The sensitivity, specificity, and accuracy of ultrasound in diagnosing gallbladder carcinoma in this study were 80%, 90%, and 94%, respectively. This is lower than the 100% sensitivity level reported by Upadhyaya et al.(17) We attribute this to an additional unrecognized sonographic feature of advanced gallbladder carcinoma that we encountered: non-visualization of the gall bladder along with an echogenic structure casting posterior acoustic shadows adjacent to the porta hepatis. This was initially misdiagnosed as chronic cholecystitis with choledocholithiasis. At surgery, however, the findings were that of advanced infiltrating gallbladder carcinoma, walled off by bowel loops. This sonographic feature had been documented before in a report by Alatise et al.(20), in which patients with gallbladder carcinoma were similarly misdiagnosed at ultrasound as having cholecystitis with cholelithiasis. Gohil et al.(21) had earlier alluded to this possibility, noting that cholelithiasis and cholecystitis were close differentials of gallbladder carcinoma.

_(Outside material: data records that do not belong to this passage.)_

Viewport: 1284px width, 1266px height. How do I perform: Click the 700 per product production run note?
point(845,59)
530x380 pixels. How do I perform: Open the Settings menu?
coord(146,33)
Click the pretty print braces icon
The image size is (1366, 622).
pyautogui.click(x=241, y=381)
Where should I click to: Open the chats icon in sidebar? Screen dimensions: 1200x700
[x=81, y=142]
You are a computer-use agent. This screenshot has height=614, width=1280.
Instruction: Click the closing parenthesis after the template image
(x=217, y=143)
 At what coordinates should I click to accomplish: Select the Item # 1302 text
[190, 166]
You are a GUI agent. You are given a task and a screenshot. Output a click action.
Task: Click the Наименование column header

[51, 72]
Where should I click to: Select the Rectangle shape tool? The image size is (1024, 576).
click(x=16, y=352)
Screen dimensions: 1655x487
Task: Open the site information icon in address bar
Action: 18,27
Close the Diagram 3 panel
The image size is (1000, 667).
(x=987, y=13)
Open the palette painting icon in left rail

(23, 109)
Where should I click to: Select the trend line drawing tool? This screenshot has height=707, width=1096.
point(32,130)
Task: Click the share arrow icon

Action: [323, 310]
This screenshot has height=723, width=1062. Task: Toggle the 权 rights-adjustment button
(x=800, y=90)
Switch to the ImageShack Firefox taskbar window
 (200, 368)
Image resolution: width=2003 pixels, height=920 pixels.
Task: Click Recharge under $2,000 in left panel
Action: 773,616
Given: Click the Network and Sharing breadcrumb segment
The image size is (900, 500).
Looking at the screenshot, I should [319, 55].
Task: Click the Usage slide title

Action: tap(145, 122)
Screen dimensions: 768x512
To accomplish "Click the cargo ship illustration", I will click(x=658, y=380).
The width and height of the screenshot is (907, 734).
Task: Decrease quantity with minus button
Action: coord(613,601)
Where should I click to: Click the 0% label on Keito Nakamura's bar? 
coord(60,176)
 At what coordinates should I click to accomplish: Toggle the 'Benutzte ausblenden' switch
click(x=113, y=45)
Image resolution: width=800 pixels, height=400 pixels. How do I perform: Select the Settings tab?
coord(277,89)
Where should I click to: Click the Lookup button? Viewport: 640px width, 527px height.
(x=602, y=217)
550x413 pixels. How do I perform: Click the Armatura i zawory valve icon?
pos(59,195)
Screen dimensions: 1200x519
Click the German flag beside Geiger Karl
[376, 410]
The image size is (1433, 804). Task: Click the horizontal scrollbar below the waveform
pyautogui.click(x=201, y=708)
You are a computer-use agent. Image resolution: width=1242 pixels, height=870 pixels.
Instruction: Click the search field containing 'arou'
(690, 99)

The sensitivity, specificity, and accuracy of ultrasound in diagnosing choledocholithiasis were 70.7%, 93.7% and 88.8%, respectively. We obtained a higher level of accuracy than Uphadyaya et al.(17), who recorded the value of 63.1%. Improved resolution of the equipment used in the present study and increased diagnostic efforts to determine the cause of jaundice may account for this difference. In this study, 3 patients presenting with choledocholithiasis had a normal biliary tree – probably because the condition was still early, hence ductal obstruction had not yet occurred. These cases were misdiagnosed as non-obstructive jaundice, similarly to the experiences of Upadhyaya et al.(17)

The sensitivity of ultrasound in diagnosing cholangiocarcinoma in our study was 100%, which is at variance with the study by Robledo et al.(22) reporting that the detection of bile duct cancer varies from 21% to 90%, with the distal common bile duct having the lowest percentage. Both proximal and distal bile duct cancers were encountered in this study, and the sensitivity and accuracy of ultrasonography were not impaired despite this. The higher sensitivity we encountered may be attributable to the fact that all extra-hepatic bile duct masses seen in this study were polypoidal intra-luminal tumors. This was also the finding of Anand et al.(23), who reported an accuracy of 100% for polypoidal intra-luminal tumors, 13% for sclerosing tumors, and 29% for exophytic tumors.

The non-dilatation of the biliary ducts in 5 of our patients probably accounted for the misdiagnosis of 2 cases of cholangitis and 3 cases of choledocholithiasis on ultrasound. They were mistakenly diagnosed as cholecystitis and cholelithiasis, respectively. Sample et al.(24) had a similar experience, reporting that 10% of their patients had non-dilated biliary trees due to sclerosing cholangitis which they misdiagnosed as non-obstructive jaundice. These cases emphasize the point that in the absence of ductal dilatation on ultrasonography, the presence of a clinical history of obstructive jaundice with biochemical findings also indicating an obstructive etiology should prompt further diagnostic investigations using other imaging modalities(25).

Conclusion

In conclusion, ultrasonography is a helpful tool for evaluating patients with features of surgical jaundice in resource-poor settings. It can demonstrate both benign and malignant causes of obstructive jaundice. The most common causes of obstructive jaundice in our study were choledocholithiasis and carcinoma of the head of the pancreas for benign and malignant causes, respectively. The level of sensitivity obtained in the study is quite comparable to that reported in some previous studies for CT, MRCP, PTC, and ERCP(3,15,26,27). We believe that the meticulous, protocol-driven(11,12) use of ultrasound for the diagnosis of obstructive jaundice would further help to improve surgical management.